Problem:
Bring together every line in the data that includes "title".

Records for the exercise:
^^^^

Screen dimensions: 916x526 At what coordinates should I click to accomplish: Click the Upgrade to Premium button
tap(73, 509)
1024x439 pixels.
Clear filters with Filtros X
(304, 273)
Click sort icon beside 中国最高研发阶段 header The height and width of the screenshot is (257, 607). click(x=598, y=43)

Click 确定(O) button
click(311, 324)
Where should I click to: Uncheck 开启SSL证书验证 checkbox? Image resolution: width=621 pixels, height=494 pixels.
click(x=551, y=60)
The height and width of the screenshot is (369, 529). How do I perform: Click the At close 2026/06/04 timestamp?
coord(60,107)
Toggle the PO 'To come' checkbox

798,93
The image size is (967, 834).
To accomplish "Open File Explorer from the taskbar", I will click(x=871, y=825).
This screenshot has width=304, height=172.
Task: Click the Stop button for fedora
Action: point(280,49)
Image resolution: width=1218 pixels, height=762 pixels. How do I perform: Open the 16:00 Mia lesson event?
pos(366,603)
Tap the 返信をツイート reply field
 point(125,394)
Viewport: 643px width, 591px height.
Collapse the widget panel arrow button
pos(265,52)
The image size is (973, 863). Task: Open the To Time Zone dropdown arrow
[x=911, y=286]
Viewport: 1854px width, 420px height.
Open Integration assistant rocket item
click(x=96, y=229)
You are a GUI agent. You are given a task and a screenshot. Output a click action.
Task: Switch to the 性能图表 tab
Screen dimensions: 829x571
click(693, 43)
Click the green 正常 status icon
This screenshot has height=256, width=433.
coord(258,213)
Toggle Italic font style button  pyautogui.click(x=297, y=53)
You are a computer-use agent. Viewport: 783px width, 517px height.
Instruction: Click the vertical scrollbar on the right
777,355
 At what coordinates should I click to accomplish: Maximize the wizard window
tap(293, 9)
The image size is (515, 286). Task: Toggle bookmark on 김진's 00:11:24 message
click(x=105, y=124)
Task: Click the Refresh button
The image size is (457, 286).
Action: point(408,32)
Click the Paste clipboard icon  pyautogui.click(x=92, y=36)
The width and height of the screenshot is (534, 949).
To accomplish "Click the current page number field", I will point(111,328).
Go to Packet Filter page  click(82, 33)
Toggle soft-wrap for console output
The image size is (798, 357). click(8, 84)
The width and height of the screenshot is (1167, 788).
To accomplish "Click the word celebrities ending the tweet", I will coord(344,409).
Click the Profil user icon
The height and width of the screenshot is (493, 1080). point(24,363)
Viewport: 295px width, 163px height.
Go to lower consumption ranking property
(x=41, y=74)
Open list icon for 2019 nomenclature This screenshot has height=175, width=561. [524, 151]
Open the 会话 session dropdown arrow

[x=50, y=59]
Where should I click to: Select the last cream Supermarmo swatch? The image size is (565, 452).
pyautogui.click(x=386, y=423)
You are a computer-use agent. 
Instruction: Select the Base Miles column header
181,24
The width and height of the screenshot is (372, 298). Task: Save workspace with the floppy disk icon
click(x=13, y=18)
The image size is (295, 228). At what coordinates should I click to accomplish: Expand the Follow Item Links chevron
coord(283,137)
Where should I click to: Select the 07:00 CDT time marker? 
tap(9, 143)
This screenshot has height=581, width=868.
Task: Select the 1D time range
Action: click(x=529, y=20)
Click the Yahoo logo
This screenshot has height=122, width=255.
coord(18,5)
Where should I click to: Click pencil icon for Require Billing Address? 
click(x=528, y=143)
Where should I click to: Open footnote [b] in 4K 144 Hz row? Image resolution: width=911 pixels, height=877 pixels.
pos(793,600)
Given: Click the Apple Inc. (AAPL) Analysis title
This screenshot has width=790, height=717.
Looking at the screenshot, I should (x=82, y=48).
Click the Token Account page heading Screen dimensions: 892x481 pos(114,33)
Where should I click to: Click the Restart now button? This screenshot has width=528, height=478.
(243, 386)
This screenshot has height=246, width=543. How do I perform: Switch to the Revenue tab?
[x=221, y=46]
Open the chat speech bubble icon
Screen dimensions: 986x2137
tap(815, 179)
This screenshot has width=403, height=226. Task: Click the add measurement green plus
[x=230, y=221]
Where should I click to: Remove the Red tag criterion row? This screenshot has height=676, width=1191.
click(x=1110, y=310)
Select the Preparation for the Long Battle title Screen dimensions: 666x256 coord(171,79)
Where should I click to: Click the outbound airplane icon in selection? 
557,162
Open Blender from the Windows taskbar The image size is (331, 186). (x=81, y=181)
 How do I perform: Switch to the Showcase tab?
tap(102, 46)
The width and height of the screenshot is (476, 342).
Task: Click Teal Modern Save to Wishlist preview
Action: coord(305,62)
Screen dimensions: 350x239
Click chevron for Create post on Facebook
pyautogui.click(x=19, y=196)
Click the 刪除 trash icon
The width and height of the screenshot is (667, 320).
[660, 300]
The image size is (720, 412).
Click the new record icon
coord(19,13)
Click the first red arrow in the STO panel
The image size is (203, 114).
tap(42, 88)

^^^^

Solution for this exercise:
Given: Click the Apple Inc. (AAPL) Analysis title
Select the Preparation for the Long Battle title Screen dimensions: 666x256 coord(171,79)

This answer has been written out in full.